Dataset excerpts
──────────────────────────────

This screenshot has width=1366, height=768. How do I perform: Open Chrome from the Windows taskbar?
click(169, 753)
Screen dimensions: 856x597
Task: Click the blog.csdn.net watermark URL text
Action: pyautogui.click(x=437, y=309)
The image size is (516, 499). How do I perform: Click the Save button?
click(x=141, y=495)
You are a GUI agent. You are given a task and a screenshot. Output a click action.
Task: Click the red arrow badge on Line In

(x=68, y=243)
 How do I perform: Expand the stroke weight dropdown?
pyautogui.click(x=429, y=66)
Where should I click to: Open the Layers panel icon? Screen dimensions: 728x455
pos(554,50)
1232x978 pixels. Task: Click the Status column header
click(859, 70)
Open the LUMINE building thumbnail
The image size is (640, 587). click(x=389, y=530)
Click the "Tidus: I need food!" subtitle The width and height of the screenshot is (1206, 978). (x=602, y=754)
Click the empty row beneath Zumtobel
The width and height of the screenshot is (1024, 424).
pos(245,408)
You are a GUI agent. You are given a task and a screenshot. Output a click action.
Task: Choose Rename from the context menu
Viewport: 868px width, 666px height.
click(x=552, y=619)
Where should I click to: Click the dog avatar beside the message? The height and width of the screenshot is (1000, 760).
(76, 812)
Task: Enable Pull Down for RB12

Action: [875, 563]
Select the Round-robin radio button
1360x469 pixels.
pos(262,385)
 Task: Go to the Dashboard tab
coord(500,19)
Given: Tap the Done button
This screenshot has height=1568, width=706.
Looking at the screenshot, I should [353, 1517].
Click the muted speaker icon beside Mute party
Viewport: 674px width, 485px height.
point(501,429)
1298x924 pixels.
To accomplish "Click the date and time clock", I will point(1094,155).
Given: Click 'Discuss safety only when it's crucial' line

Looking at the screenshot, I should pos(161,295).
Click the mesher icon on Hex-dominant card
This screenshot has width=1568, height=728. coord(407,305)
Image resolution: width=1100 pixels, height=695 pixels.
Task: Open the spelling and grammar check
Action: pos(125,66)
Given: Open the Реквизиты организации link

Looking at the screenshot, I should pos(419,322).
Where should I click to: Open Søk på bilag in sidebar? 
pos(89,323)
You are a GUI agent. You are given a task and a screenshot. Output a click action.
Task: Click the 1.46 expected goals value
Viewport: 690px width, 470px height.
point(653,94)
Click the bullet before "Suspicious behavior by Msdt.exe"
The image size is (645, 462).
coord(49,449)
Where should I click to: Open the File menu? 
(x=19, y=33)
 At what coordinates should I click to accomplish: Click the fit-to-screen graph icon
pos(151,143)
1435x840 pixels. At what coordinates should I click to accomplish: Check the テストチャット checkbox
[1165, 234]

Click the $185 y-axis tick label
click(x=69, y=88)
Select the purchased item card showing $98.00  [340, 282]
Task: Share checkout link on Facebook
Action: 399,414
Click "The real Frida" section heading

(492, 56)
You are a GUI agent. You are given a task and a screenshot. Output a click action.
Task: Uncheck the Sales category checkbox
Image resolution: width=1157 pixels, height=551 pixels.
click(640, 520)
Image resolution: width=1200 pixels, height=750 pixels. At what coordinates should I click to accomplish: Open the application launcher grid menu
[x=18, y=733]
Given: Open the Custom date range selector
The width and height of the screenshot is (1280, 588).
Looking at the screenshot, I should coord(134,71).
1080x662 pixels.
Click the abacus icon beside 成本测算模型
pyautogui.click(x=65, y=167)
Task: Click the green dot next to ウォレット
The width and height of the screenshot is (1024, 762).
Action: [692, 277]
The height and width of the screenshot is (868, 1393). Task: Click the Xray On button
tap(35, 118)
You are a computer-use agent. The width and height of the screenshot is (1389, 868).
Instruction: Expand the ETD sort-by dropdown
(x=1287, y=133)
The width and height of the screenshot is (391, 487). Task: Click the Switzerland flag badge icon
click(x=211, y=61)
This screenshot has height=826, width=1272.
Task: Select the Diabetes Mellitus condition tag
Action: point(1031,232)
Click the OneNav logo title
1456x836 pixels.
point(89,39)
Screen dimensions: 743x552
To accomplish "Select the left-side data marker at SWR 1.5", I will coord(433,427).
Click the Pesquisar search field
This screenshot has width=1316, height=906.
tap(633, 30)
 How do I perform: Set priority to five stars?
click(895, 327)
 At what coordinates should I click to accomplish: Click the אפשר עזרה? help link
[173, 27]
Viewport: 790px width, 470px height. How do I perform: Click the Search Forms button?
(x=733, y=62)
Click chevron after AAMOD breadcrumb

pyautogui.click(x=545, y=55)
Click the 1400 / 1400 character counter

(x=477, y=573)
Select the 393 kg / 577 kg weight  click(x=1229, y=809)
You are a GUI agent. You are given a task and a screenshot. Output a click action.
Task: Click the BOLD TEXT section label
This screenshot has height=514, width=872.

──────────────────────────────

_Exercise description_.
Filter the records above, keeping each line that contains the word "date".

_Task result_.
To accomplish "Click the date and time clock", I will point(1094,155).
Given: Open the Custom date range selector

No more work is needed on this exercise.